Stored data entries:
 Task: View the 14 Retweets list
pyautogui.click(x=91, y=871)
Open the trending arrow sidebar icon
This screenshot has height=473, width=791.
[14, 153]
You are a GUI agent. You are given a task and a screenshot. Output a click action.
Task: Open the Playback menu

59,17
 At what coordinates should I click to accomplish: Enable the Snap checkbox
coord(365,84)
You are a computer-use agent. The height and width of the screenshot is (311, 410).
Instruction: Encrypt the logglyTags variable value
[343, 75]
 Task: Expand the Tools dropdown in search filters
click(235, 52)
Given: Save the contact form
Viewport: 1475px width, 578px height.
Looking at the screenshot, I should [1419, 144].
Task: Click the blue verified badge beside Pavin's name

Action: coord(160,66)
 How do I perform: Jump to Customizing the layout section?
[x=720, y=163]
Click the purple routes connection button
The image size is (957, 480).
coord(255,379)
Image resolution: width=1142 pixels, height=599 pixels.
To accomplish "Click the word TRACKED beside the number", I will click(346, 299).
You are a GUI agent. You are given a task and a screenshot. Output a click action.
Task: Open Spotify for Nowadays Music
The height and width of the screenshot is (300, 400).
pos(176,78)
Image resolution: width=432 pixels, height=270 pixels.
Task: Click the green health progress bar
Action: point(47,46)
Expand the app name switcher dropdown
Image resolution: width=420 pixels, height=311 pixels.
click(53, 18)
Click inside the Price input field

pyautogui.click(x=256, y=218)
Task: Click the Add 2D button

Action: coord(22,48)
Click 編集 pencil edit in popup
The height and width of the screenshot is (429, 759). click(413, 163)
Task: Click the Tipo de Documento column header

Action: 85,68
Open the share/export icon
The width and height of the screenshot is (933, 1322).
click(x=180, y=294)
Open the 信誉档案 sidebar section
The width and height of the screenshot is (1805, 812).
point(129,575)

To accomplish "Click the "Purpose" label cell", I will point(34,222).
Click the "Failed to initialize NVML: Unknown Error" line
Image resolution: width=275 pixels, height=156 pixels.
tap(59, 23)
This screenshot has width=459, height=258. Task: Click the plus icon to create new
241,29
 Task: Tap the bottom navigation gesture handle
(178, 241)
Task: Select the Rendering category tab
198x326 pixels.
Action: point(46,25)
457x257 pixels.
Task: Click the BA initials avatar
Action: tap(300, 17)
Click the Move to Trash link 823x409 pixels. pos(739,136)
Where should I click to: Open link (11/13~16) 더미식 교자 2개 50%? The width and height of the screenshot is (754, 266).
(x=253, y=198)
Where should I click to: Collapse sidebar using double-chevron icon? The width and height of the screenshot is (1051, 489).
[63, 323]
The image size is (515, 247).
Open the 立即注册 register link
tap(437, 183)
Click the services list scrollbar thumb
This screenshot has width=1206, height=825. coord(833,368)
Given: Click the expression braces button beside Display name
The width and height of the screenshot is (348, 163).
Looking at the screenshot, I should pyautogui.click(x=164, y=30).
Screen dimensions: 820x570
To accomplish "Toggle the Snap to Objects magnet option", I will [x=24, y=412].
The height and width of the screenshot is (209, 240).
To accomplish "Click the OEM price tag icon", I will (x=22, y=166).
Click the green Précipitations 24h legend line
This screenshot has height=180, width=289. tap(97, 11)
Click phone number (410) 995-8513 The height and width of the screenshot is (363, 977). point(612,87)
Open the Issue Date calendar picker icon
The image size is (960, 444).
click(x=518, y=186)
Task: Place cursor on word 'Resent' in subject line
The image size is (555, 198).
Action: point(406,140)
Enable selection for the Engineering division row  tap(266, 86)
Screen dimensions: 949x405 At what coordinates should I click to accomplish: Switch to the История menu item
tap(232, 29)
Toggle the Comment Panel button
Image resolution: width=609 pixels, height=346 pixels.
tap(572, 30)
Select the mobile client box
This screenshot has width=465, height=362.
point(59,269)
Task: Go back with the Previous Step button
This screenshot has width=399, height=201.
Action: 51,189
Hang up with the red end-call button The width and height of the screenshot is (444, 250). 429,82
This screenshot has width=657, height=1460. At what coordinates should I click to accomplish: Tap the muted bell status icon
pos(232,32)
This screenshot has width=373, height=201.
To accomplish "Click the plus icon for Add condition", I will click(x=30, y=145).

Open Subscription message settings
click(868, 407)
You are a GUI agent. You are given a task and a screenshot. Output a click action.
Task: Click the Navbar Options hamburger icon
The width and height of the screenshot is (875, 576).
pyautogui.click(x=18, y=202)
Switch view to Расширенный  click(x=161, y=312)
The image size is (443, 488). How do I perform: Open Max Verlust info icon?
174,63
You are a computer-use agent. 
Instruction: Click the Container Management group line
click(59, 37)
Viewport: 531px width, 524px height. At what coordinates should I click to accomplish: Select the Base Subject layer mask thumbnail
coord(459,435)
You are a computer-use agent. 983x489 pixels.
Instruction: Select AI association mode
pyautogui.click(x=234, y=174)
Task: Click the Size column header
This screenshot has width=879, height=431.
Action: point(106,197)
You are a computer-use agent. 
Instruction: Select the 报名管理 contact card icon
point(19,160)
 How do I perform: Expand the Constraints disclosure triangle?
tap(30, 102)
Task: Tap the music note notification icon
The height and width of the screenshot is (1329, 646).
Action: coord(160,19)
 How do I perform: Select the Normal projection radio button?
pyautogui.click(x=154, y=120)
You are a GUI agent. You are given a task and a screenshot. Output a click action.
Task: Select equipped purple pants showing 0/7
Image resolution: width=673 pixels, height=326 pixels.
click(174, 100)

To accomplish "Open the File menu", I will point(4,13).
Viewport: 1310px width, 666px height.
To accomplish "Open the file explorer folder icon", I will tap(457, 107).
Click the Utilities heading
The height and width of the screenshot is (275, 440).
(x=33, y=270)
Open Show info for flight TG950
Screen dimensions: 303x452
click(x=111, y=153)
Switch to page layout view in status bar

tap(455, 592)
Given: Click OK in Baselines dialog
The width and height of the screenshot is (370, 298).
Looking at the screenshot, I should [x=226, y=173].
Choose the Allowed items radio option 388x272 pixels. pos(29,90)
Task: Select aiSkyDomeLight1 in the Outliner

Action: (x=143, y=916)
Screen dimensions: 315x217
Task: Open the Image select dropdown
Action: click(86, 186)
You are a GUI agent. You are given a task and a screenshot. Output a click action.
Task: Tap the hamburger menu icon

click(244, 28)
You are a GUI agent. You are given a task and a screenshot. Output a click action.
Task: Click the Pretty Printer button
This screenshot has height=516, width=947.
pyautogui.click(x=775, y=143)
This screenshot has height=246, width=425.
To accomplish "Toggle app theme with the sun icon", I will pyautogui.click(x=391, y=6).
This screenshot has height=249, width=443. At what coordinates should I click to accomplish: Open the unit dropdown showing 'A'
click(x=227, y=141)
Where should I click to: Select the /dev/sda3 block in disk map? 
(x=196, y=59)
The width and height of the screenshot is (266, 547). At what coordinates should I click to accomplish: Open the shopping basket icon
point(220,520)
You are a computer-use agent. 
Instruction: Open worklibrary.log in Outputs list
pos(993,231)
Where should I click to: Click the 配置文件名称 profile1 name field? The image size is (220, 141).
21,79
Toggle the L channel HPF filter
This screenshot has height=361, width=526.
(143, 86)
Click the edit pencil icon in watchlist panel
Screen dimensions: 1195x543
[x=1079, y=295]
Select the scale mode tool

* Problem: Among the lines above, repeat exactly those from the line with "The image size is (957, 480)." to the line with "Task: Open Spotify for Nowadays Music", counting both ends.

* Exercise output:
The image size is (957, 480).
coord(255,379)
Image resolution: width=1142 pixels, height=599 pixels.
To accomplish "Click the word TRACKED beside the number", I will click(346, 299).
You are a GUI agent. You are given a task and a screenshot. Output a click action.
Task: Open Spotify for Nowadays Music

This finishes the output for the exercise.